No regrets, no apologies

The 1965-1966 Murder Victims Research Foundation, which was set up by former prisoners, has demanded an apology from the government. President Joko Widodo, who was elected last year, had promised during his campaign that if elected, he would look into all cases of past human rights abuses. But, after assuming office, Widodo, the first head of state who does not hail from an elite or military background, has changed his stance and refused to apologise to the victims.

During the campaign, some of his opponents tried to label Widodo a closet Communist. One of his Cabinet Ministers said that the “killings were necessary at the time”. Sarwo Edhie, who personally supervised many of the mass killings, was recently named a “national hero”.

As recent documentaries, such as the widely acclaimed Act of Killing, and a few articles in Indonesian journals reveal, few of the perpetrators of the massacres have been apologetic about their heinous deeds.

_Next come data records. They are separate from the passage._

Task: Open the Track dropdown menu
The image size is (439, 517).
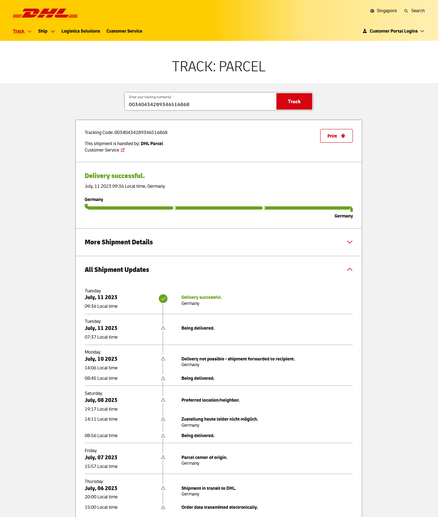Action: point(22,31)
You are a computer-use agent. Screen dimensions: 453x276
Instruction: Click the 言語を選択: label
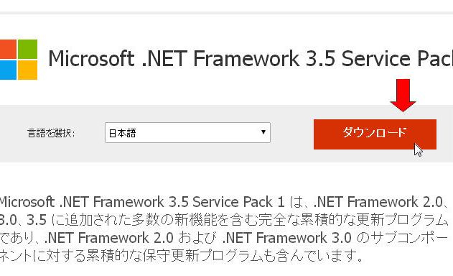click(51, 133)
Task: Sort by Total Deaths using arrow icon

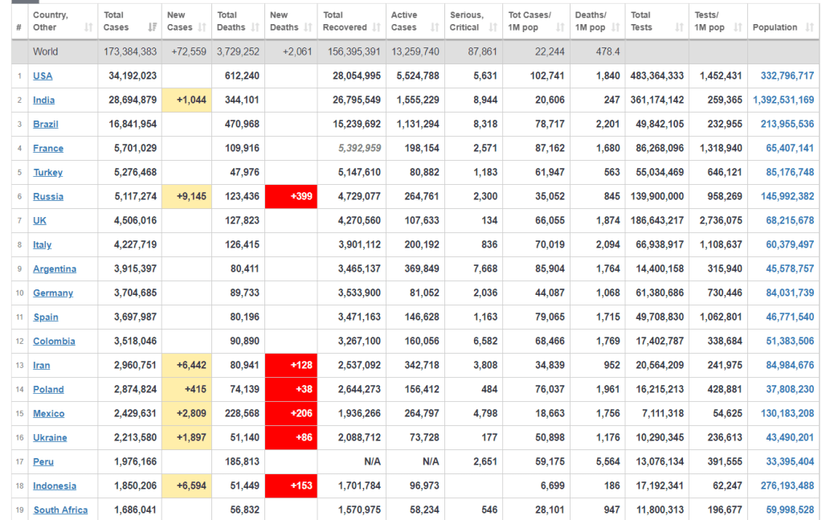Action: (x=254, y=28)
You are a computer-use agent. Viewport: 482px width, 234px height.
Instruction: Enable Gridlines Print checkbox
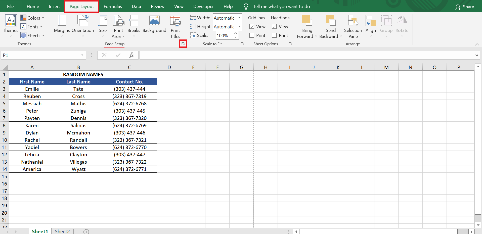tap(252, 35)
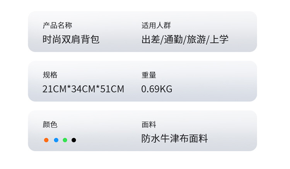Screen dimensions: 290x169
Task: Click the 重量 label
Action: click(149, 75)
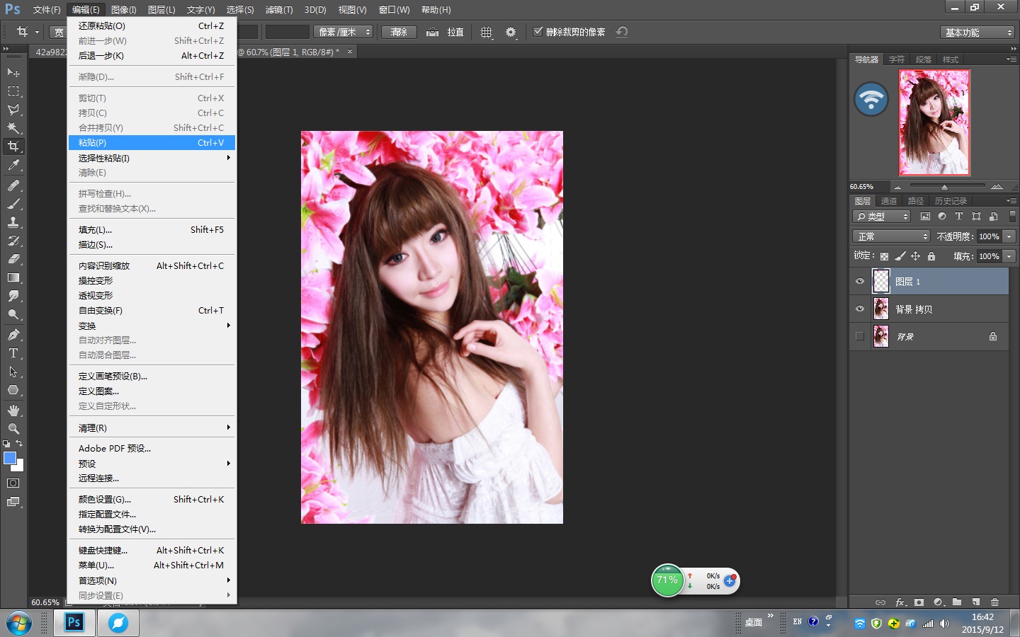Toggle the delete cropped pixels checkbox

click(538, 32)
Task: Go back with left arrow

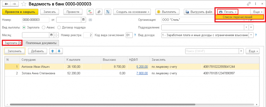Action: click(7, 4)
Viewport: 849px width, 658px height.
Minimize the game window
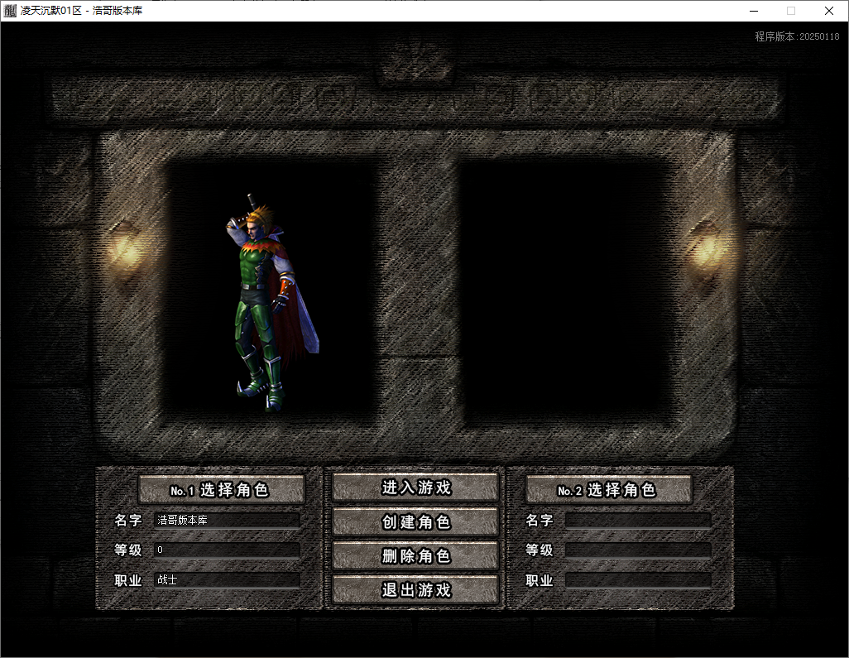(x=754, y=11)
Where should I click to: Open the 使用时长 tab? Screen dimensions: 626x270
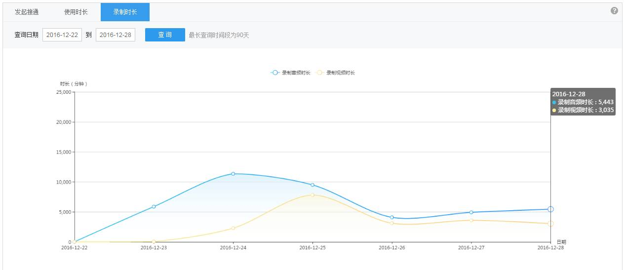76,12
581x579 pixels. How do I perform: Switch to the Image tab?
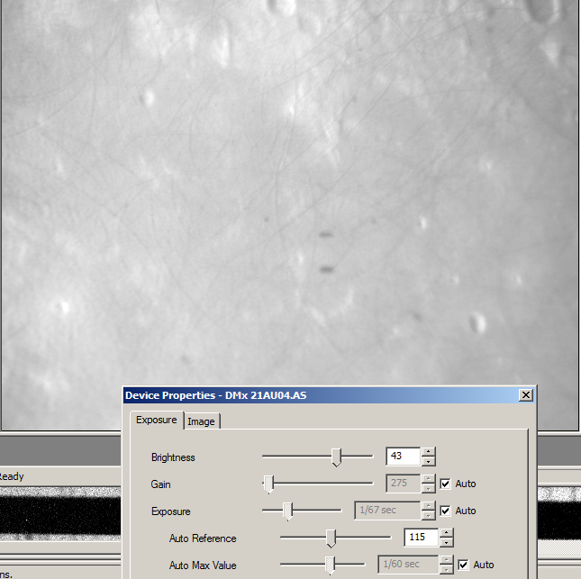tap(201, 421)
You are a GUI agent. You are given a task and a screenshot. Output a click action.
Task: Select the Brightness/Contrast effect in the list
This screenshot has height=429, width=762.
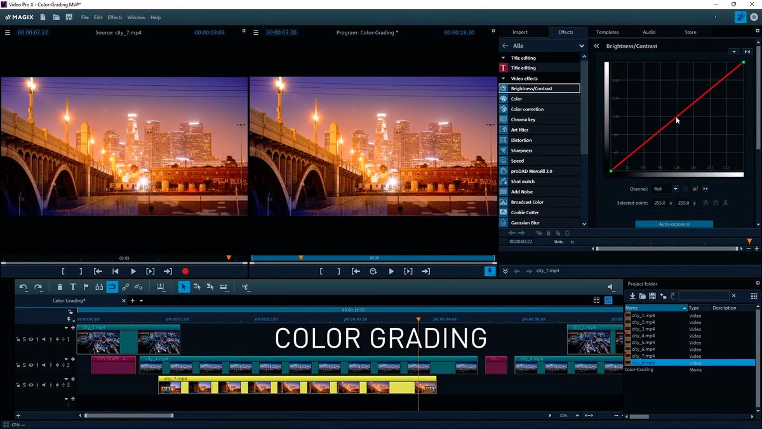[539, 88]
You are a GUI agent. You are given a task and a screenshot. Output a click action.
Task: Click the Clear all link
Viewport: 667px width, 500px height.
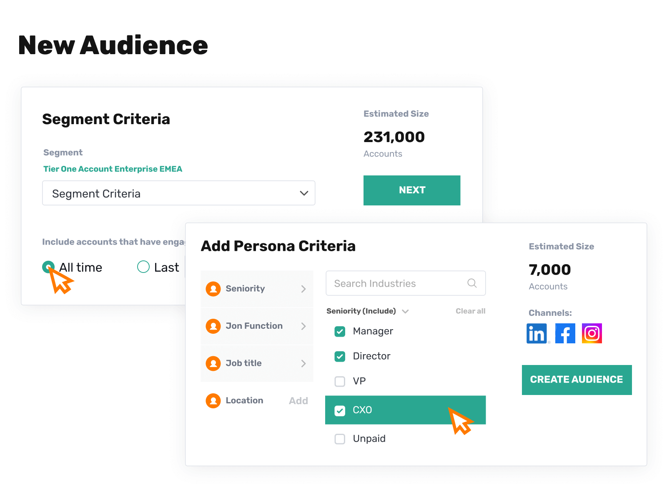click(x=470, y=311)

The Indonesian military, which continues to be influential, want the survivors of the 1965 killings to still be monitored, though many of them are very old and ailing.

The Indonesian government recently banned panel discussions and other events such as screenings relating to the massacre at the annual Ubud Book Festival in Bali. In October, copies of a university magazine carrying an in-depth analysis of the events of 1965 were confiscated and the students responsible for its publication threatened with punitive action.